TASK
What you return should be every line below, word for word, and none of the images.

[RECORD EXCERPTS — start]

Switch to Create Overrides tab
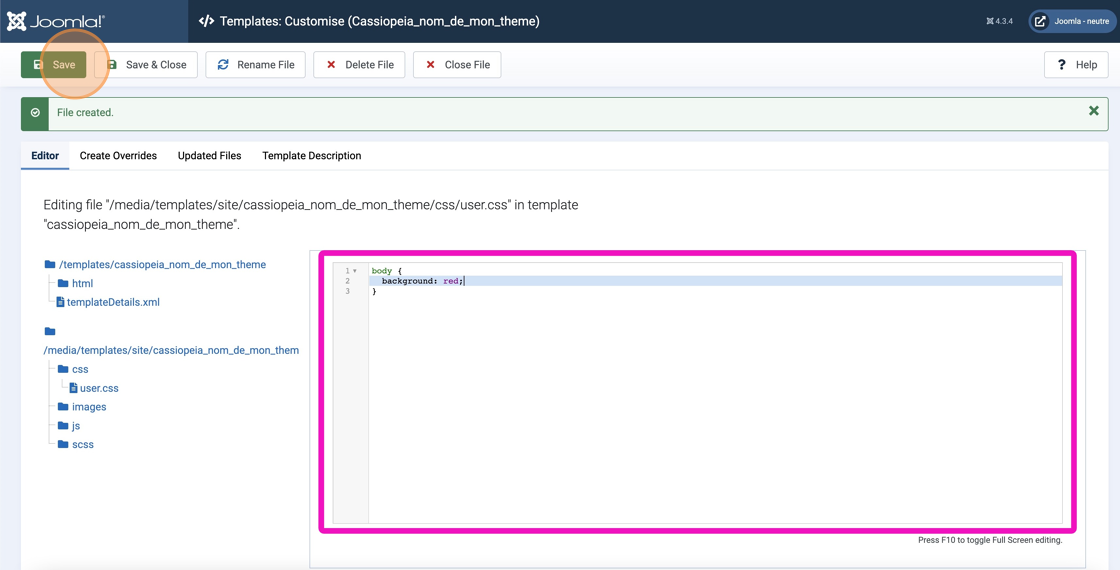 (118, 156)
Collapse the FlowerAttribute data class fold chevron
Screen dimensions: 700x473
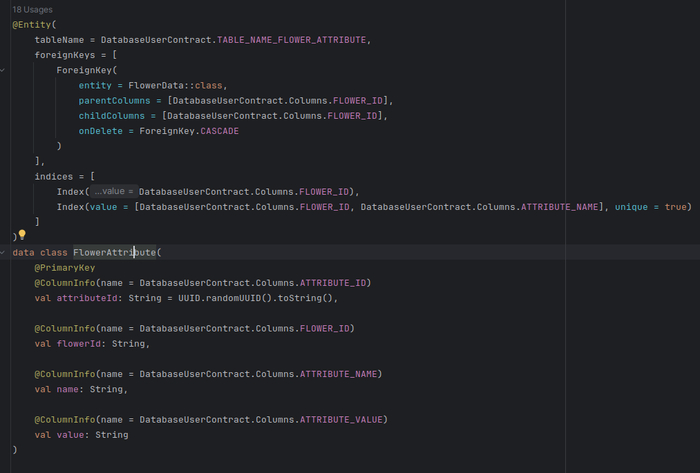(4, 252)
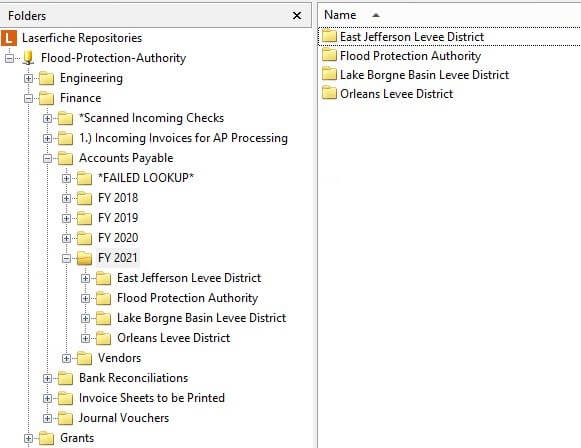Expand the Bank Reconciliations folder
This screenshot has width=581, height=448.
[x=47, y=379]

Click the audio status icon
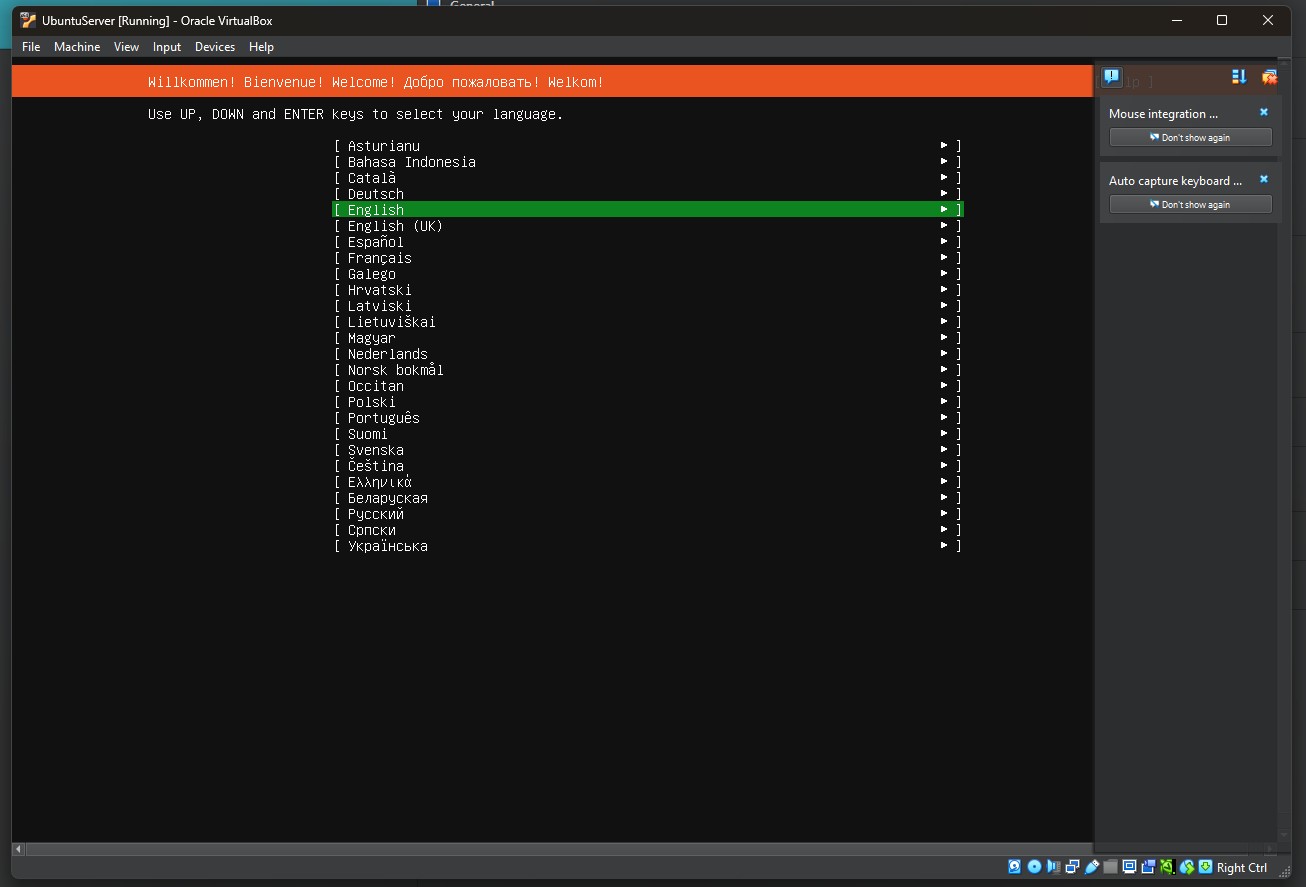click(1054, 867)
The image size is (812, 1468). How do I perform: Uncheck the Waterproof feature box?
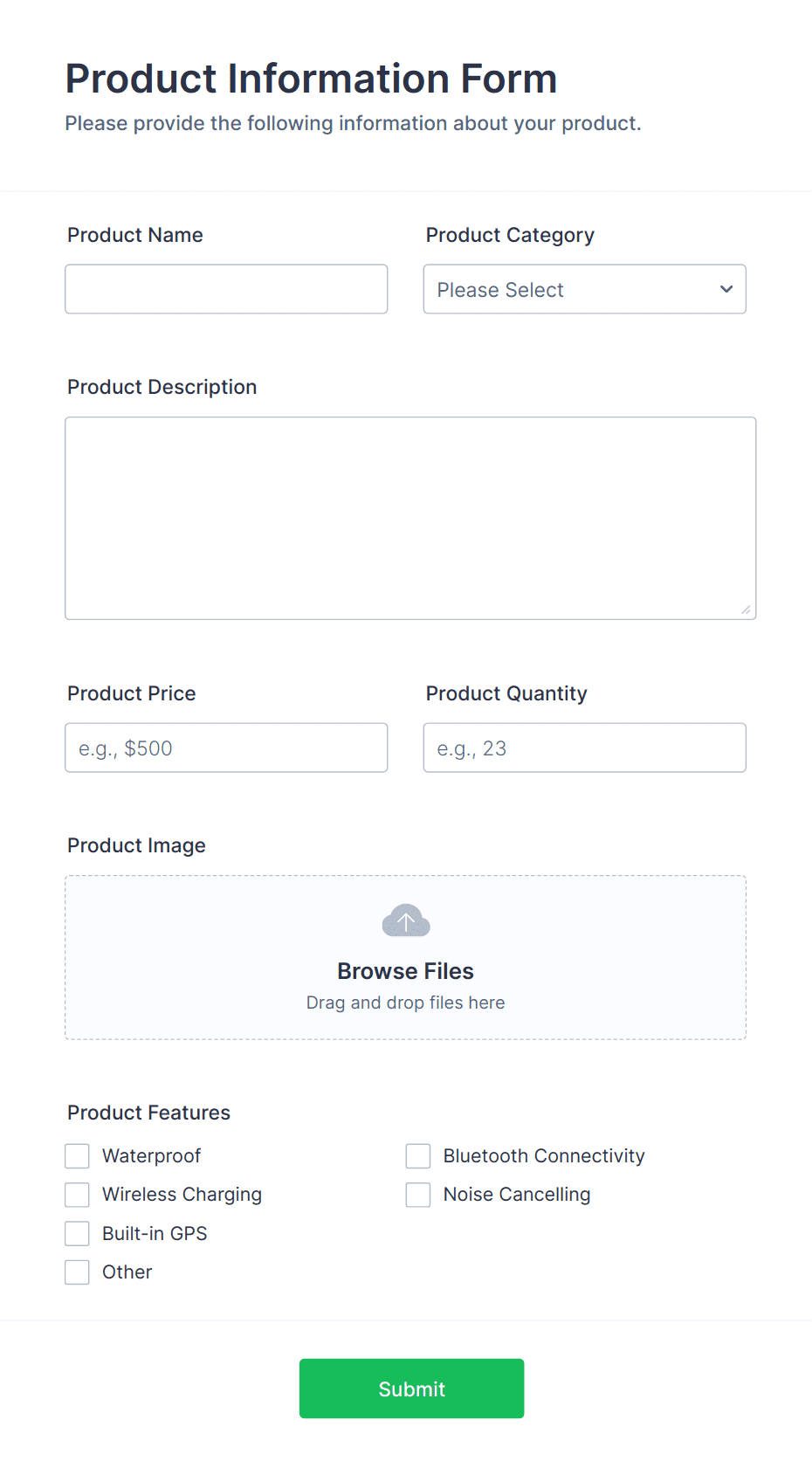tap(77, 1155)
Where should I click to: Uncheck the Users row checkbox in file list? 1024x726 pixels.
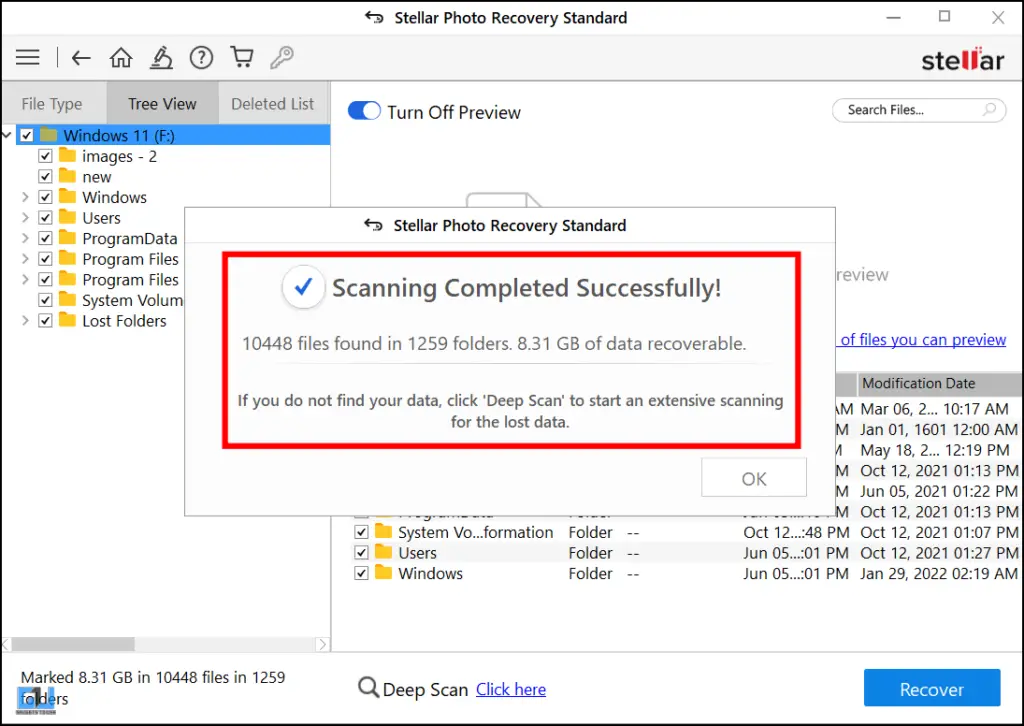(x=361, y=553)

[RECORD EXCERPTS — finish]

YOUR RESPONSE
Switch to Create Overrides tab
 (118, 156)
Collapse the FlowerAttribute data class fold chevron
Screen dimensions: 700x473
(4, 252)
Expand the Bank Reconciliations folder
This screenshot has width=581, height=448.
[x=47, y=379]

Click the audio status icon
click(1054, 867)
The image size is (812, 1468). How do I perform: Uncheck the Waterproof feature box?
tap(77, 1155)
Where should I click to: Uncheck the Users row checkbox in file list? 1024x726 pixels.
(x=361, y=553)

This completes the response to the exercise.